▶ [What is being asked]: Please give again, word for word, each line that falls between the line with "Given: Click No to cancel detaching disk" and the end of the data, inclusive.

▶ [Listed entries]:
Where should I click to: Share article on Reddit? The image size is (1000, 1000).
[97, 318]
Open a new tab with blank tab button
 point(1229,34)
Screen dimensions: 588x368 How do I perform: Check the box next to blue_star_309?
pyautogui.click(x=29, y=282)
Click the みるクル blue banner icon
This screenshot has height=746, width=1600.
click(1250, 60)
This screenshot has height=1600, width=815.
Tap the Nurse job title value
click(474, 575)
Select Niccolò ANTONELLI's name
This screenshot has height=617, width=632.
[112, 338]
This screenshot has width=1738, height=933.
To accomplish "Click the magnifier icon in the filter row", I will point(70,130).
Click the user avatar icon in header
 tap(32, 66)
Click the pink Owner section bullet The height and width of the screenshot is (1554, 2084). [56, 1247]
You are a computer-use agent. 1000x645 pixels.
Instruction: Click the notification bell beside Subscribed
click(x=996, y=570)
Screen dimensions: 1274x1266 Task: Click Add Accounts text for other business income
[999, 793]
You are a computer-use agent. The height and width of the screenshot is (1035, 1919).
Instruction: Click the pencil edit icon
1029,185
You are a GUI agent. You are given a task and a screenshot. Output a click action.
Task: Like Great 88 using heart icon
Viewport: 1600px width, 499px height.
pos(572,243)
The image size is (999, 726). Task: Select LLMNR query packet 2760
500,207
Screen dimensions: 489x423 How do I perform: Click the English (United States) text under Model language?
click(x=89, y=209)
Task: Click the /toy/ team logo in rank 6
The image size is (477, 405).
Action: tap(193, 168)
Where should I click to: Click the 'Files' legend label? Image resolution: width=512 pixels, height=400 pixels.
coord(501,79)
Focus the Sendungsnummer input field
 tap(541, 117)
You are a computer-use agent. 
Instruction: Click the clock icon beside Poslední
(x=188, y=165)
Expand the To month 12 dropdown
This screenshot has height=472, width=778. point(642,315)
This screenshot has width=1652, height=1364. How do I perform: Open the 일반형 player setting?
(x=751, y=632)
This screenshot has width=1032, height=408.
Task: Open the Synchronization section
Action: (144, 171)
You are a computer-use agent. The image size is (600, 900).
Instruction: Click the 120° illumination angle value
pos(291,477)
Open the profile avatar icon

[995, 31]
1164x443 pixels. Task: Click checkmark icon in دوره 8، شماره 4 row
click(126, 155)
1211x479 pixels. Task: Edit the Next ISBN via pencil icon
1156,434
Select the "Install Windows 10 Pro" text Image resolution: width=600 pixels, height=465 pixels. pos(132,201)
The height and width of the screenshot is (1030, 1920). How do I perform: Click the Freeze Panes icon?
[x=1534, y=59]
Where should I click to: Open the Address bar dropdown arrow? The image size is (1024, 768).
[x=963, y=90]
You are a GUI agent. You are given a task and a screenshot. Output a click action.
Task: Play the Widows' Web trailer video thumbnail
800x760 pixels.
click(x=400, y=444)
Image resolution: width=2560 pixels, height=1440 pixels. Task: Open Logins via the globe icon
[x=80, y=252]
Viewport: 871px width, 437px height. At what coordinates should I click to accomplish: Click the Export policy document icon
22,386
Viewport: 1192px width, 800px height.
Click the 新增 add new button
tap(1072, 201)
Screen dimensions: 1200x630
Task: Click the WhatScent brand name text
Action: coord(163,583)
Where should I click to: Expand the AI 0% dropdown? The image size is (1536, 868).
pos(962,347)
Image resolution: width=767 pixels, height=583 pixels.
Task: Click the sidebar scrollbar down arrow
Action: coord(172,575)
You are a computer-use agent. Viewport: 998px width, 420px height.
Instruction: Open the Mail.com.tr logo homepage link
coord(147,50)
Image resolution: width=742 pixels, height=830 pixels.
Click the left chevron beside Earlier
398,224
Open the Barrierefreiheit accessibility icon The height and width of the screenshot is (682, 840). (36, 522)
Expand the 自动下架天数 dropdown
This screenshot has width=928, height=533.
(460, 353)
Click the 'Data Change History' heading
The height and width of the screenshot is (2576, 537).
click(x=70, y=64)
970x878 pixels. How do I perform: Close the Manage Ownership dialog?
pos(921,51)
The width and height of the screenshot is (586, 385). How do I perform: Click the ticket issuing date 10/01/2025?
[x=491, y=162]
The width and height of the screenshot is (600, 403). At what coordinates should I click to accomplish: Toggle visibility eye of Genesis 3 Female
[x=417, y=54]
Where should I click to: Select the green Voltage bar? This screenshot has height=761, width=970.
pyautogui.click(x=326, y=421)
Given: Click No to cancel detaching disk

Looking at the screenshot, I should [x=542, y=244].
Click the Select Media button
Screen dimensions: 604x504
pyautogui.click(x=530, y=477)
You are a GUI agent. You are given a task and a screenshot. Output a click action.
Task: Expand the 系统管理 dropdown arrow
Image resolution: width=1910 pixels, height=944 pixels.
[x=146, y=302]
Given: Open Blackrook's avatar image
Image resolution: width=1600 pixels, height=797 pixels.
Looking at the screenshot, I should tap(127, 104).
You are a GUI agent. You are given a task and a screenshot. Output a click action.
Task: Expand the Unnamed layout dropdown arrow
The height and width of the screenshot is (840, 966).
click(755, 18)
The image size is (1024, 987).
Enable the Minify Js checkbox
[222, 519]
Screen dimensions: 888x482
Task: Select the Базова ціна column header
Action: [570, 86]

▶ [Answer section]:
Given: Click No to cancel detaching disk

Looking at the screenshot, I should [x=542, y=244].
Click the Select Media button
Screen dimensions: 604x504
pyautogui.click(x=530, y=477)
You are a GUI agent. You are given a task and a screenshot. Output a click action.
Task: Expand the 系统管理 dropdown arrow
Image resolution: width=1910 pixels, height=944 pixels.
[x=146, y=302]
Given: Open Blackrook's avatar image
Image resolution: width=1600 pixels, height=797 pixels.
Looking at the screenshot, I should tap(127, 104).
You are a GUI agent. You are given a task and a screenshot. Output a click action.
Task: Expand the Unnamed layout dropdown arrow
The height and width of the screenshot is (840, 966).
click(755, 18)
The image size is (1024, 987).
Enable the Minify Js checkbox
[222, 519]
Screen dimensions: 888x482
Task: Select the Базова ціна column header
Action: [570, 86]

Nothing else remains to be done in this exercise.